WAT JE DOET – Geef uit de tekst over de stemming over de Wet inburgering letterlijk het stuk terug dat begint bij "Aan de orde" en eindigt bij "tweede taal) (31318).".

AANGELEVERDE TEKST –
· · · ·

Aan de orde is de stemming over het wetsvoorstel Wijziging van de Wet inburgering (inburgeringsvoorzieningen voor alle inburgeringsplichtigen gericht op het inburgeringsexamen of het staatsexamen Nederlands als tweede taal) (31318).

(Zie vergadering van 16 december 2008.)

De voorzitter:

Ik geef gelegenheid tot het afleggen van een stemverklaring vooraf.

De heer Thissen (GroenLinks):

Voorzitter. Mijn fractie heeft vorige week gevraagd om stemming over dit wetsvoorstel, omdat zij fundamenteel met de minister van mening verschilt over wat in de inburgering gaande is, namelijk recht gaat vooraf aan integratie. Mijn fractie is op zich erg blij met de discussie die de Kamer met de minister heeft kunnen voeren. De Kamer verwacht nog enkele antwoorden op de vragen over de slagingsplicht en de differentiatie van niveaus van de examens. Zij gaat ervan uit dat die antwoorden gegeven worden in de brief die de minister voor februari heeft toegezegd. Mijn fractie respecteert dat de minister heeft gezegd heeft dat hij tijd nodig heeft voor een heroriëntatie en een positiebepaling ten opzichte van inburgering en wat er aan versnelling aangebracht kan worden. Wij delen zijn opvatting dat inburgering per definitie emancipatoir is en mensen in staat stelt om mee te doen aan deze samenleving en zichzelf te ontwikkelen naar hun talenten. Daarom zullen wij toch voor deze wetswijziging stemmen.

In stemming komt het wetsvoorstel.

De voorzitter:

Ik constateer dat dit wetsvoorstel met algemene stemmen is aangenomen.

· · · ·

Verzamelde gegevens –
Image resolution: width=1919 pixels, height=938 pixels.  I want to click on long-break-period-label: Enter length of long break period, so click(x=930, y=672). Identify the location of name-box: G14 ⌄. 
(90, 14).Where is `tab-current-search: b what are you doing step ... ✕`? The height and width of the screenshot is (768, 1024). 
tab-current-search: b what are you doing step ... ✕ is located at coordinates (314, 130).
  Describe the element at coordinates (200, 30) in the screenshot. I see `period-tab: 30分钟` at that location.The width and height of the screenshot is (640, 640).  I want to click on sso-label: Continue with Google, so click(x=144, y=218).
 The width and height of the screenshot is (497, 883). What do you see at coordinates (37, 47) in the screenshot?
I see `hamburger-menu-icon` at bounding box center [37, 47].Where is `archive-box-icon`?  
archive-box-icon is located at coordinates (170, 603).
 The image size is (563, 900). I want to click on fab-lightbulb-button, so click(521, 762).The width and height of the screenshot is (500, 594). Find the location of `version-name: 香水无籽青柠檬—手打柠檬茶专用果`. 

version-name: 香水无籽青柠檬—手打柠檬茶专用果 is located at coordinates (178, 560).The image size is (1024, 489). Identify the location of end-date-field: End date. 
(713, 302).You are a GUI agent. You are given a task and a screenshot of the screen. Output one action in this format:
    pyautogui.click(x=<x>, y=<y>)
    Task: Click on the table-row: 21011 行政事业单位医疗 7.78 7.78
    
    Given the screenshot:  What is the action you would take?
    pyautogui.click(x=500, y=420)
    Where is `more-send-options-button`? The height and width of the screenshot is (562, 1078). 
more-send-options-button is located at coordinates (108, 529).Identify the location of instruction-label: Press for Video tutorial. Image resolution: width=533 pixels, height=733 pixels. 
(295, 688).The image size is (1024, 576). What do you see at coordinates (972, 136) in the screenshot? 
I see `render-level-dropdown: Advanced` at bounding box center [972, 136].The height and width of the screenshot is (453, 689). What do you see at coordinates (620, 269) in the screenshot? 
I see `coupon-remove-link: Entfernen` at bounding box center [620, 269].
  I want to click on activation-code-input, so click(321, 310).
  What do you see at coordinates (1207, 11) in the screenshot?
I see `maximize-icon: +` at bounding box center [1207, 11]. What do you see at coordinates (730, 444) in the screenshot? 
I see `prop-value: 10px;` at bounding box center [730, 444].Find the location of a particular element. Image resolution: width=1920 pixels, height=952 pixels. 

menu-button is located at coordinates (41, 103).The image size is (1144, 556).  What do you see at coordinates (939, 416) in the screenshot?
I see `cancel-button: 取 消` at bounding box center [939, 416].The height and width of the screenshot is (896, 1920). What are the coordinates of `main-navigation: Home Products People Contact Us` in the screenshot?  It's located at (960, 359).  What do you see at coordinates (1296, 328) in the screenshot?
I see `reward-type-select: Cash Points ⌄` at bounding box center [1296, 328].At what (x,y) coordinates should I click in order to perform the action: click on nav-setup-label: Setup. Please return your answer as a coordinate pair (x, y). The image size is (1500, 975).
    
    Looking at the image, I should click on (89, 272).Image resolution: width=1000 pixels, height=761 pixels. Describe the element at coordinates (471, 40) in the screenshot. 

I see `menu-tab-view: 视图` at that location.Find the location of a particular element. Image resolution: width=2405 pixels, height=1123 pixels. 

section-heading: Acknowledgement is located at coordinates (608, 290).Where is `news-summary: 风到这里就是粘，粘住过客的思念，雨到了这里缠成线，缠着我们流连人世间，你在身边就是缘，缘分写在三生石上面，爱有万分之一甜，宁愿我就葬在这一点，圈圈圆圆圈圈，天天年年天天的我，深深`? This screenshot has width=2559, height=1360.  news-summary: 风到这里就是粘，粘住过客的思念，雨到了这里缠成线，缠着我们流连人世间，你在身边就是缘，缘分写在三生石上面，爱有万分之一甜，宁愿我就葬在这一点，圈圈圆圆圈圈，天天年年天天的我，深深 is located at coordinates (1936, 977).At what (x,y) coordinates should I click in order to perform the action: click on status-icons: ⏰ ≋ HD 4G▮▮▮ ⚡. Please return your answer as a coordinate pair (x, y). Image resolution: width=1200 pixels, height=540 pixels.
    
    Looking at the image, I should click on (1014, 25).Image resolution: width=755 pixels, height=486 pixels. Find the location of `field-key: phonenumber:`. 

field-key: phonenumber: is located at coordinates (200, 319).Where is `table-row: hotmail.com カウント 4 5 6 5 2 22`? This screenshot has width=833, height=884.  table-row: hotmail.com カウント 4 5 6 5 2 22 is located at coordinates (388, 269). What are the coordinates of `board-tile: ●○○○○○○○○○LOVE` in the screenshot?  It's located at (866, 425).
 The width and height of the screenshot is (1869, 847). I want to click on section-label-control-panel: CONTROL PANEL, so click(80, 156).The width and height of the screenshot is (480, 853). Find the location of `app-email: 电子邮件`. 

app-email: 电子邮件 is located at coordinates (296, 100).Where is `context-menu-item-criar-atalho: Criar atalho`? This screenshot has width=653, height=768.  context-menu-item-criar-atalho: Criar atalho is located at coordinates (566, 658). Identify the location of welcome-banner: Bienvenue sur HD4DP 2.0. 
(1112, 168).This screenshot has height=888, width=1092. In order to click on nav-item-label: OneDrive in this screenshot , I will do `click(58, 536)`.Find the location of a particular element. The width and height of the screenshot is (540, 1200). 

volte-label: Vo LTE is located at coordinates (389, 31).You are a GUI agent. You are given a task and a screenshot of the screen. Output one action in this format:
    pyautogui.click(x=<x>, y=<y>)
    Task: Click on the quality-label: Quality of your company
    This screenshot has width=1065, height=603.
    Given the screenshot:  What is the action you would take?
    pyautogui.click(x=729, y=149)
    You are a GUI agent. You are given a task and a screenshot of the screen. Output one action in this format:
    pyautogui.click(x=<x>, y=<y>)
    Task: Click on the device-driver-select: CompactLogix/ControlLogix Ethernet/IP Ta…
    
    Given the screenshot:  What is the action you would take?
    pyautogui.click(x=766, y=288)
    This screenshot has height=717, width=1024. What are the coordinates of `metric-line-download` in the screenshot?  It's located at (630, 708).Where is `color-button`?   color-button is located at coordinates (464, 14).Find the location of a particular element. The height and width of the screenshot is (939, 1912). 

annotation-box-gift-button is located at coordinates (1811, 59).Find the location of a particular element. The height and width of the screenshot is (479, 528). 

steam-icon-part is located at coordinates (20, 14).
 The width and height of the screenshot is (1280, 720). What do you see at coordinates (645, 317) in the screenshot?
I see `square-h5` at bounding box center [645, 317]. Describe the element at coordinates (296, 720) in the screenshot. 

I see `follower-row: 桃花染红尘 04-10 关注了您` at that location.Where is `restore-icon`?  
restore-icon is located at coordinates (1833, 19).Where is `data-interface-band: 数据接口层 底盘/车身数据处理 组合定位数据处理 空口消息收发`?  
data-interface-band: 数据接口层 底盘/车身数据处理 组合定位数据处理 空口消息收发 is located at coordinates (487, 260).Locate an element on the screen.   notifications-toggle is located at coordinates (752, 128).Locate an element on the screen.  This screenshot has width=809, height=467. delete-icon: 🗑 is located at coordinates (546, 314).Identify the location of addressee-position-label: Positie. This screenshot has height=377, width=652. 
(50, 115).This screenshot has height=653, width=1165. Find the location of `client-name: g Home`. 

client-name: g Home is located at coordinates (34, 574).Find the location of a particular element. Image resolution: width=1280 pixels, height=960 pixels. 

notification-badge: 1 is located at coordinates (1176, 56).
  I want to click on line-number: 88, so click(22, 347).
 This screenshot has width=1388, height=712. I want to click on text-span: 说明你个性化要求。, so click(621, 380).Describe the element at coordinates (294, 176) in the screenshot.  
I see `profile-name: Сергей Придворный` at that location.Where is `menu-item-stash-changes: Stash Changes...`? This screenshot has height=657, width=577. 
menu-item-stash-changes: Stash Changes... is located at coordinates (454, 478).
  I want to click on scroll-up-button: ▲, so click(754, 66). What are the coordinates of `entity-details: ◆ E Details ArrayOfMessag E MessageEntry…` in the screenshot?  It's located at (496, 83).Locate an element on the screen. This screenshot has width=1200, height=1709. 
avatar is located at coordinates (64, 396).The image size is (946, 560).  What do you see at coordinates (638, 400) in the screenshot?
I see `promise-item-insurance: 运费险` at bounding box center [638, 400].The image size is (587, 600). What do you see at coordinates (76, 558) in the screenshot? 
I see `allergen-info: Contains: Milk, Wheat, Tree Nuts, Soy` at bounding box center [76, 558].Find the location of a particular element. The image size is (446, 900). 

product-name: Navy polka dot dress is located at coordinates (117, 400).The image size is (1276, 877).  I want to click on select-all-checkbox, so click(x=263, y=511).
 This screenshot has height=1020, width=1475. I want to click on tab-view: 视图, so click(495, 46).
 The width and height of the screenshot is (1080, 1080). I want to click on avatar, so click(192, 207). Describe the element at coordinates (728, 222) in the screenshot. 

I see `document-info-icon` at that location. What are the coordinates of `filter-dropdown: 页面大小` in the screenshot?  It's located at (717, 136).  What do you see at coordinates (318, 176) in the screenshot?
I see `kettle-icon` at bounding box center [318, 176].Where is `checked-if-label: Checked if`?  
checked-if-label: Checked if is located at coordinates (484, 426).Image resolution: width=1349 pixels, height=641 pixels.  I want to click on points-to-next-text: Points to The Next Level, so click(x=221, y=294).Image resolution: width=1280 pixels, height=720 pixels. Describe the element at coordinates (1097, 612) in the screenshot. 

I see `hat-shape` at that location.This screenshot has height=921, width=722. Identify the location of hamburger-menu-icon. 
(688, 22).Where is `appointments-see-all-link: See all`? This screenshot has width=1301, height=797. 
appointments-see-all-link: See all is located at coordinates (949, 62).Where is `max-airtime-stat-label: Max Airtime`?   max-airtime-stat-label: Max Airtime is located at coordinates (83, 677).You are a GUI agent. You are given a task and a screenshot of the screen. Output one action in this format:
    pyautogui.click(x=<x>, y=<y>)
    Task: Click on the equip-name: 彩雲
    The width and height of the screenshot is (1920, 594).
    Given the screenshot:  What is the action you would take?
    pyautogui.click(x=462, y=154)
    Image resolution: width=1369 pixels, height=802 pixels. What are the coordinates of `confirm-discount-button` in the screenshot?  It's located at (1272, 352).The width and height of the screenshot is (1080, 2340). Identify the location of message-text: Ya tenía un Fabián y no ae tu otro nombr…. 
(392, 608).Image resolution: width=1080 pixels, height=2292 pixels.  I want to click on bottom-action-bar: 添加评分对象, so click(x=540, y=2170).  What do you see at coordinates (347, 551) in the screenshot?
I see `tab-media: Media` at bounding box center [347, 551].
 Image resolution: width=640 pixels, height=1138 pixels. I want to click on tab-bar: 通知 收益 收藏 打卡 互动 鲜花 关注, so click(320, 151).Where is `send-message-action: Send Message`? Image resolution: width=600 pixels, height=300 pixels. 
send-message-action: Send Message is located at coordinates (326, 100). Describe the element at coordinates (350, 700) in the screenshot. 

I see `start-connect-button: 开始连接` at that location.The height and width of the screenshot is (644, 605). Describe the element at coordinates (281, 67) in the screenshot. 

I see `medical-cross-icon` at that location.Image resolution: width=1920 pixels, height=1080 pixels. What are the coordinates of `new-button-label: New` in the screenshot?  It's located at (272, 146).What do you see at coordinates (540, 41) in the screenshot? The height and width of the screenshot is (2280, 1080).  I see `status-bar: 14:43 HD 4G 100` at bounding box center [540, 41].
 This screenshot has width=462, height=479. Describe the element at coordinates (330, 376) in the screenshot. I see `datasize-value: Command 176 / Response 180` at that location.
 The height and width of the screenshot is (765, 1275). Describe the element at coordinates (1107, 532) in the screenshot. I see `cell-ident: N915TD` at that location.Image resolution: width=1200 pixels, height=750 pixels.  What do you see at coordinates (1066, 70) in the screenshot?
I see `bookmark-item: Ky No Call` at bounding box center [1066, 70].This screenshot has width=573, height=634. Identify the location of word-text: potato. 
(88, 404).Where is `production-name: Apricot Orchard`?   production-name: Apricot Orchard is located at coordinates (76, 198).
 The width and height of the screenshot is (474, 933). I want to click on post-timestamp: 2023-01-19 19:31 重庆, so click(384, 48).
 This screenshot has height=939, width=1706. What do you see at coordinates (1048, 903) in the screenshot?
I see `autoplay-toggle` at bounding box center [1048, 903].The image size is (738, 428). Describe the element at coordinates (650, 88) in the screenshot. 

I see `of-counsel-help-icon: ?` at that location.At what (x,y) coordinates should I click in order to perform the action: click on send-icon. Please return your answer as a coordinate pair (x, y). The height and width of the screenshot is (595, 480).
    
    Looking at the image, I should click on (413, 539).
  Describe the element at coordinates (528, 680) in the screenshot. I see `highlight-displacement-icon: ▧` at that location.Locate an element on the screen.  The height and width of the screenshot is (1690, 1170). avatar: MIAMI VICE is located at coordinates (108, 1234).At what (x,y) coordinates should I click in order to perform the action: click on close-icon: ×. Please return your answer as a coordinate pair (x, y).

· · · ·

ANTWOORDRUIMTE –
Aan de orde is de stemming over het wetsvoorstel Wijziging van de Wet inburgering (inburgeringsvoorzieningen voor alle inburgeringsplichtigen gericht op het inburgeringsexamen of het staatsexamen Nederlands als tweede taal) (31318).